• **ESTRATTO DEL TESTO**:

Ciao, certo che ne esistono, ce ne sono molti. Non li seguo perché ho scarsa visibilità su quello che hanno in pancia, e quando se ne parlò sul FOL qualche anno fa (trovi lì da qualche parte una discussione sul tema in sezione obbligazioni), ho ribadito la mia scarsa simpatia per lo strumento, proprio a causa di questo suo limite.

Se vai sul sito di Morningstar, non dovresti avere problemi a trovarli.

Mi raccomando la cautela....
 
Sì certo non ti preoccupare...:)

So che le HY hanno corso tanto, era per capire se qualcuno ha in portafoglio Etf o fondi HY e conoscendogli ci da qualche indicazione.

Io ho parecchie obbligazioni HY e pensavo di ridurle visti i grossi guadagni,:cool: stavo anche valutando l'ipotesi di passare a Etf o fondi che hanno il vantaggio di essere più diversificati.
 
Sì certo non ti preoccupare...:)

So che le HY hanno corso tanto, era per capire se qualcuno ha in portafoglio Etf o fondi HY e conoscendogli ci da qualche indicazione.

Io ho parecchie obbligazioni HY e pensavo di ridurle visti i grossi guadagni,:cool: stavo anche valutando l'ipotesi di passare a Etf o fondi che hanno il vantaggio di essere più diversificati.

Su Morningstar, di solito trovi indicati i primi 10 titoli presenti nel fondo in termini percentuali... di solito ti danno indicazioni su di un 25-30% del capitale investito, e qualcosa si può già capire... però resta l'incognita del 70% rimanente, sebbene la diversificazione giochi a favore, come giustamente rammenti.

Ricordo che quando se ne parlò sul Fol, la gran parte aveva quale primo investimento per consistenza bond GM...
 
Articolo decisamente interessante di bloomberg, che tratta alcuni importanti fatti in atto negli ultimi 2-3 mesi nel mercato del credito che dovrebbero ulteriormente invitare alla cautela.

Leverage Rising on Wall Street at Fastest Pace Since ‘07 Freeze


By Kristen Haunss and Jody Shenn

Aug. 28 (Bloomberg) -- Banks are increasing lending to buyers of high-yield company loans and mortgage bonds at what may be the fastest pace since the credit-market debacle began in 2007.
Credit Suisse Group AG and Scotia Capital, a unit of Canada’s third-largest bank, said they’re offering credit to investors who want to purchase loans. SunTrust Banks Inc., which left the business last year, is “reaching out to clients” to provide financing, said Michael McCoy, a spokesman for the Atlanta-based bank. JPMorgan Chase & Co. and Citigroup Inc. are doing the same for loans and mortgage-backed securities, said people familiar with the situation.
“I am surprised by how quickly the market has become receptive to leverage again,” said Bob Franz, the co-head of syndicated loans in New York at Credit Suisse. The Swiss bank has seen increasing investor demand for financing to buy loans in the past two months, he said.

• **PROBLEMA ASSEGNATO**: Per favore, prosegui il testo sulle obbligazioni high yield qui sopra, a partire dalla sua ultima frase. Le righe qui sotto non hanno alcun ruolo in questo compito.

• **DATI REGISTRATI**:
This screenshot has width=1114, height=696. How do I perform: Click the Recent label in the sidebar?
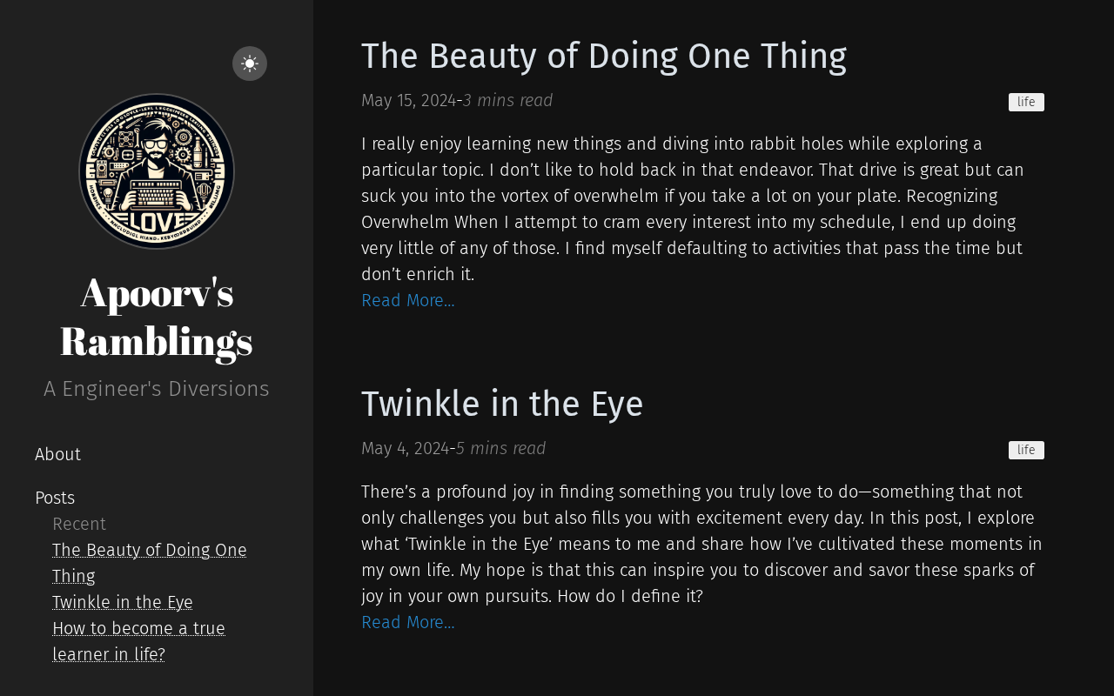(79, 524)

• **ESITO DEL COMPITO**:
Federal Reserve data show the 18 primary dealers required to bid at Treasury auctions held $27.6 billion of securities as collateral for financings lasting more than one day as of Aug. 12, up 75 percent from May 6.
The increase suggests money is being used for riskier home- loan, corporate and asset-backed securities
because it excludes Treasuries, agency debt and mortgage bonds guaranteed by Washington-based Fannie Mae and Freddie Mac of McLean, Virginia or Ginnie Mae in Washington. Broader data on loans for investments isn’t available.

Before Bear

The increase over that 14-week stretch is the biggest since the period that ended April 2007, three months before two Bear Stearns Cos. hedge funds failed because of leveraged investments. The world’s largest financial institutions have taken $1.6 trillion in writedowns and losses since the start of 2007, helping to trigger the worst financial calamity since the 1930s, according to data compiled by Bloomberg.
Lending to purchase loans rated below investment grade and mortgage bonds is part of this year’s recovery in credit markets. Companies sold $889 billion of corporate bonds in the U.S. this year, a record pace, Bloomberg data show. The Standard & Poor’s 500 Index rose 52 percent since March 9, the best rally since the Great Depression.
Some areas of the credit market haven’t returned to the levels from before the collapse in real estate. Lenders are also requiring more collateral for loans.

Drop in Loans

Banks arranged $61.8 billion of leveraged, or high-yield, loans this year, a 74 percent decline from the same period in 2008, and 91 percent lower than two years ago, Bloomberg data show. Leveraged loans are rated below Baa3 by Moody’s Investors Service and BBB- by S&P of New York. No bonds containing new mortgages have been sold this year, except those with government backing, according to industry newsletter Inside MBS & ABS of Bethesda, Maryland.
The Fed data on loans by primary dealers is down from $113.8 billion in 2007. The data reflects so-called reverse- repurchase financing, securities-lending agreements and other arrangements.
Financing purchases of assets is filling cracks left by the government, whose lending programs to end the recession didn’t address some of the riskiest parts of the consumer and corporate debt markets.
The Fed’s $1 trillion Term Asset-Backed-Securities Loan Facility can’t be used to buy residential mortgage bonds and leveraged loans.
The Treasury Department’s $40 billion Public- Private Investment Program excludes the loans and mortgage bonds that are repackaged into new securities.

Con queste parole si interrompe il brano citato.